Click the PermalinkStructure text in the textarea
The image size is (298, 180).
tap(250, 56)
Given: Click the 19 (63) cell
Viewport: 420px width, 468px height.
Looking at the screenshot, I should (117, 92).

• [INSTRUCTIONS TO FOLLOW]: Lines from the one containing "Given: Click the 19 (63) cell" through the final line of the entries are the only ones to print, and each must match exactly.

• [ANSWER SECTION]:
Given: Click the 19 (63) cell
Viewport: 420px width, 468px height.
Looking at the screenshot, I should (117, 92).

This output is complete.